Subsidised Rice Distribution List of destitute families yet to be finalised
The government is yet to complete the list of 12.5 lakh families it wants to help with subsidised rice until June amid the coronavirus crisis that has impacted both the health sector and the economy.
It has been nearly two weeks since the government suspended its rice open market sale at Tk 10 per kilogram saying that the sale would resume once a complete list of families in need was prepared.
The government felt the need for issuing a ration card for each family to be benefitted by the sale of the subsidised rice amid widespread reports of misappropriation and theft of the allocated rice by government rice dealers.
‘It would take a while to complete the list,’ Nazmanara Khanum told New Age.
‘It would be implemented gradually and local authorities will start selling rice right away after the list for a certain area is ready,’ she said.
Nazmanara said that district and divisional offices were preparing the lists but their work was not centrally coordinated.
In April, she said, over 3,700 tonnes of rice was sold after ration cards were introduced.
She said that a selected family can buy a maximum of 20 kg rice a month and the monthly sale would be 25,000 tonnes.
On Sunday, the Dhaka rationing office sold 6.6 tonnes subsidised rice to 666 families in two wards in areas under Dhaka North City Corporation.

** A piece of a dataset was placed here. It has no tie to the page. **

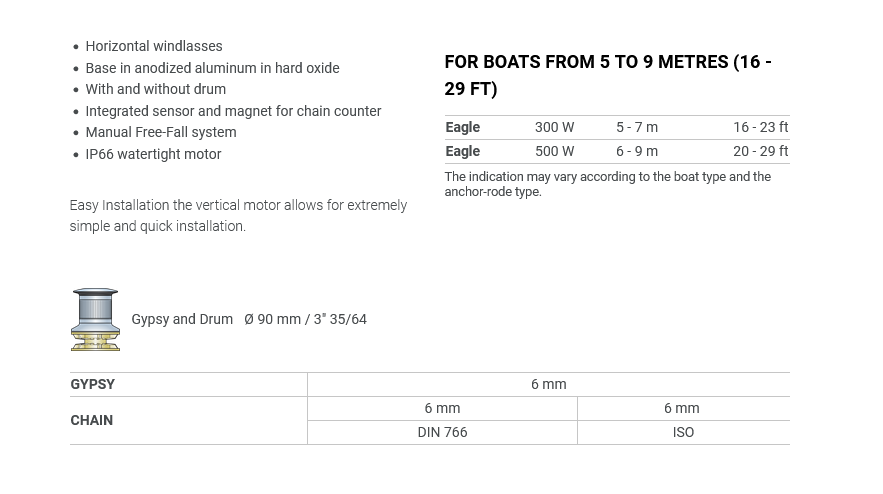Click the Manual Free-Fall system bullet item
883x494 pixels.
point(161,132)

Dhaka Rationing chief controller Utpal Kumer Saha said that every month 333 families in each ward of Dhaka North City Corporation would get the subsidised rice while 288 families of each ward of Dhaka South City Corporation would receive the rations.
‘We have decided on the number of beneficiaries based on the allocation we have, though we do not have the complete list of the beneficiary families yet,’ said Utpal.
The Dhaka rationing office will sell 792 tonnes subsidised rice to 39,600 families in 129 wards in areas of the two Dhaka city corporations every month, he said.
Under the suspended rice OMS the government had planned to help 43,200 families a month with 20 kg of rice in Dhaka but could never fully implement the plan.
The rice OMS was suspended merely a week into its launch on April 6, 10 days after the coronavirus crisis compelled the government to enforce a countrywide lockdown on March 26.
The number of people the government had tried to reach with its rice OMS was only a fourth of its estimated low-income people living in 73 slums in Dhaka.
Unofficial estimate put the number of people working in informal sector around 40 lakhs in Dhaka alone.
Many of them left Dhaka after the lockdown was imposed but many did not have a village home to go back to.
The government is also running another program, Khaddo Bandhob Karmasuchi, under which 50 lakh rural families would receive 30 kg subsidised rice at Tk 10 per kilogram a month for five months, including March and April.
The food secretary said that the Khaddo Bandhob Karmasuchi would continue through May because of the coronavirus crisis.